SwanBitcoin445X250

MUMBAI/NEW DELHI (Reuters) - In India, the world’s second-biggest smartphone market, Apple Inc’s (AAPL.O) normally deft management of government relations is being put to a fresh high-stakes test.

image

FILE PHOTO: Apple iPhone X mobile phones are seen at an Apple reseller store in Mumbai, India July 27, 2018. REUTERS/Francis Mascarenhas

For almost two years, Apple has battled India’s telecom regulator over a demand that it allow the use of the government’s anti-spam app. Non-compliance, the watchdog threatened last month, could result in phones being “derecognized” from the country’s networks, meaning they would no longer function.

It is just one of several headaches the Cupertino, California-based company is nursing in India - a market it calls a top priority but where it has just 1 percent share.

Apple has not gotten the tax breaks it has sought for suppliers to expand local manufacturing - key if it is to avoid steep import duties that have made its iPhones, already pricey for many Indian consumers, even more expensive.

Local content prerequisites have also stopped the U.S. tech giant from opening its own stores. The lack of direct sales channels has helped make it vulnerable to discounting and prompted it to recently embark on a major overhaul of its retail strategy.

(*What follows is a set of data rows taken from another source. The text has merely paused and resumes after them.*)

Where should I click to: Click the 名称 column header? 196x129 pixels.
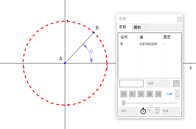124,37
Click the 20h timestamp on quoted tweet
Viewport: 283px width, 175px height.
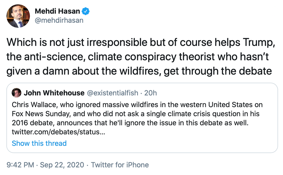pos(150,93)
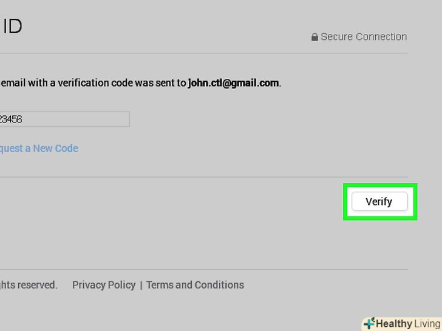Click the divider line above the Verify button

182,177
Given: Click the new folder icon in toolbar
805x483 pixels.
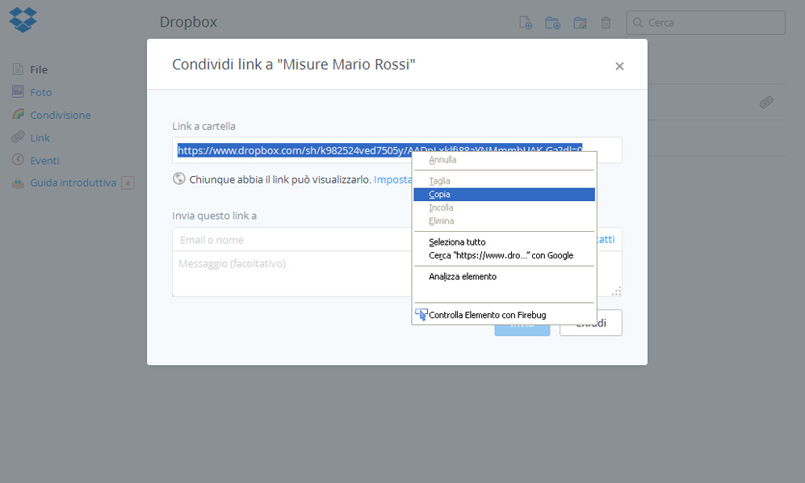Looking at the screenshot, I should point(552,23).
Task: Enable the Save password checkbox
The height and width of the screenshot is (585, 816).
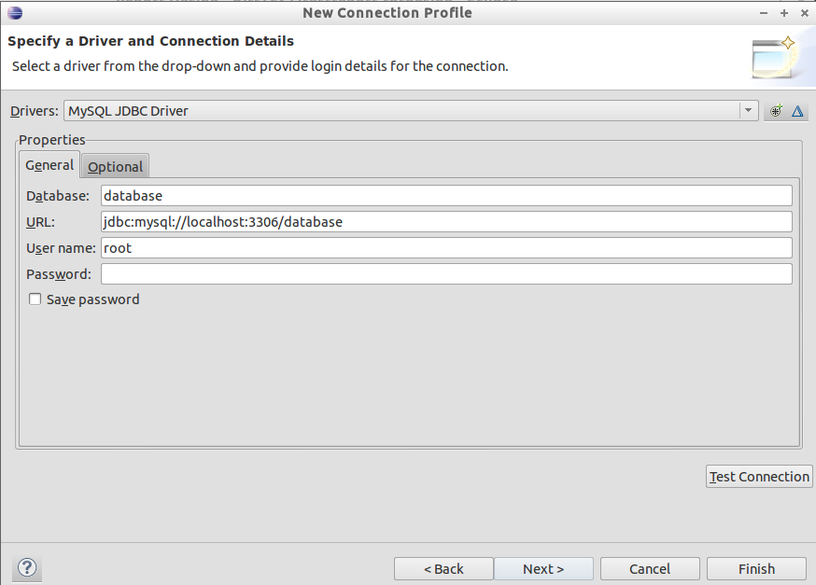Action: 35,299
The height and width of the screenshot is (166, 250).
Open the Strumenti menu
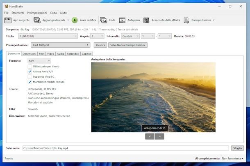coord(18,13)
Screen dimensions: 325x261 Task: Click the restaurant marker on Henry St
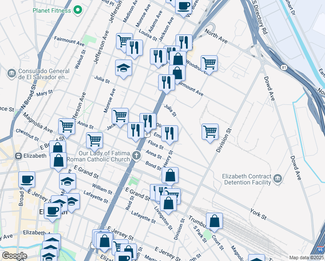point(169,135)
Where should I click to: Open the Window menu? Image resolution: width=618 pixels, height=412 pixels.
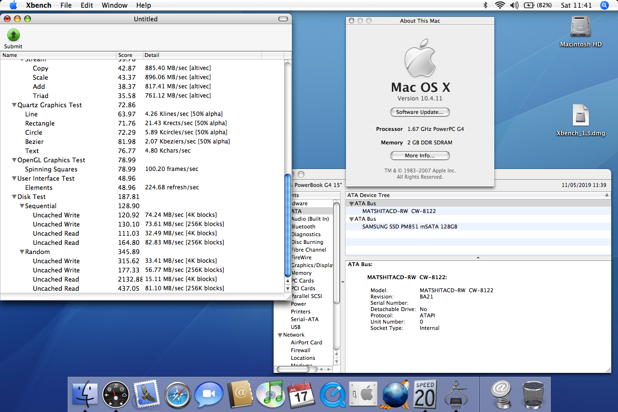tap(115, 5)
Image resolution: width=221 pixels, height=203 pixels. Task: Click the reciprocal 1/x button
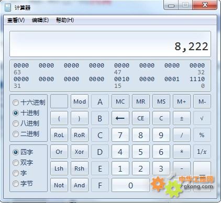(202, 152)
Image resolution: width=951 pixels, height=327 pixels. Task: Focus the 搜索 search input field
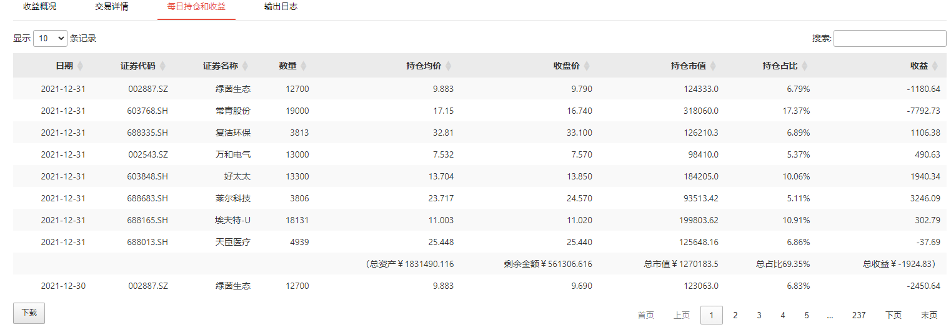[889, 38]
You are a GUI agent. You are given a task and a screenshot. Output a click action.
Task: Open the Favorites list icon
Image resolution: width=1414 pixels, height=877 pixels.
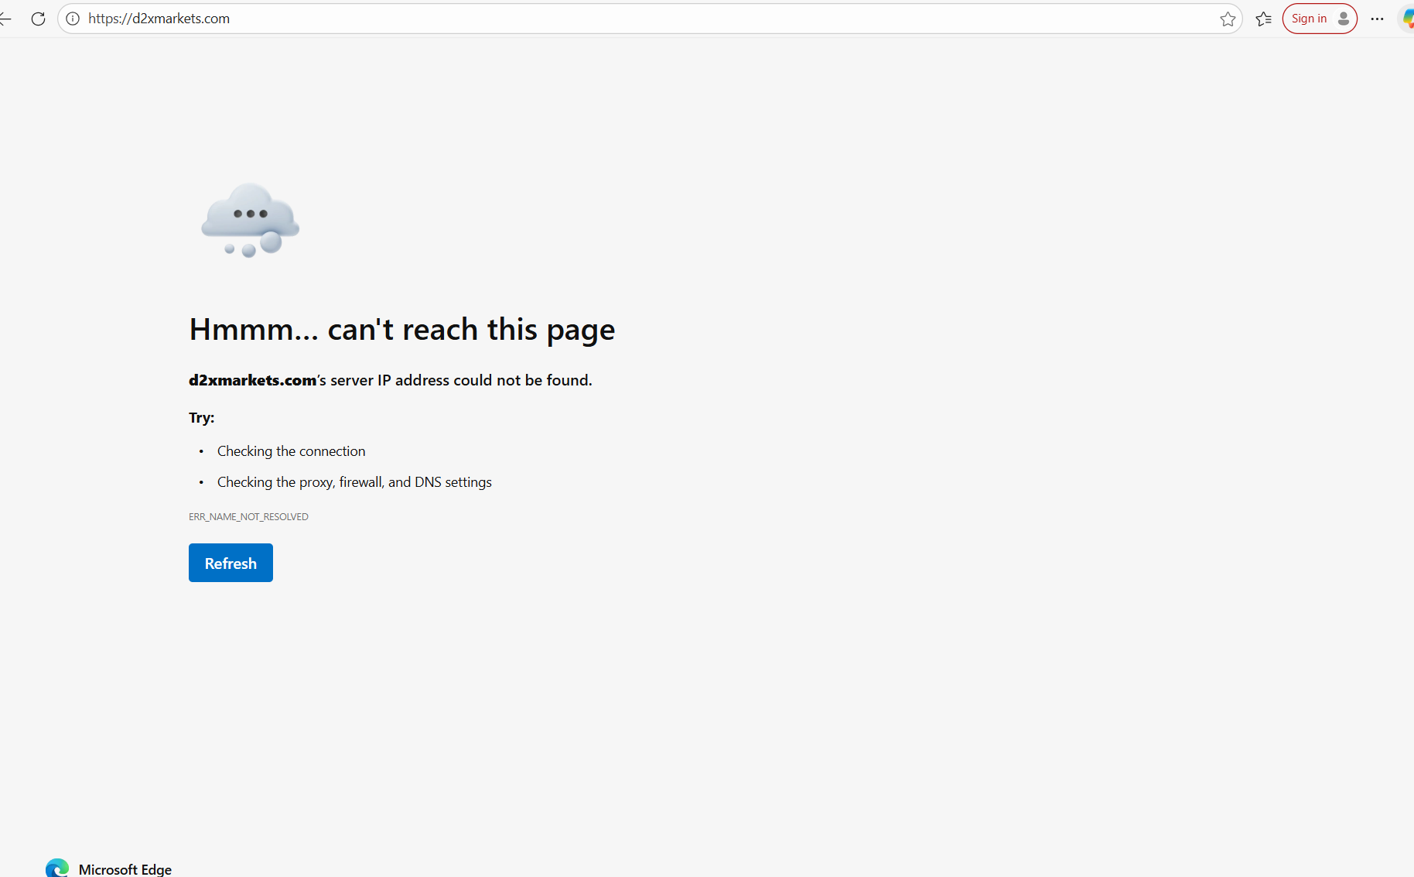[x=1263, y=19]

At the heart of its latest tussle with the government is India’s pervasive problem with spam and nuisance calls - one the Telecom Regulatory Authority of India (TRAI) is trying to counter with an app that it wants all phone makers to install.

The app has been available on the Android store since 2016, but Apple in March told Reuters that TRAI’s app “as envisioned violates the privacy policy of the App Store.”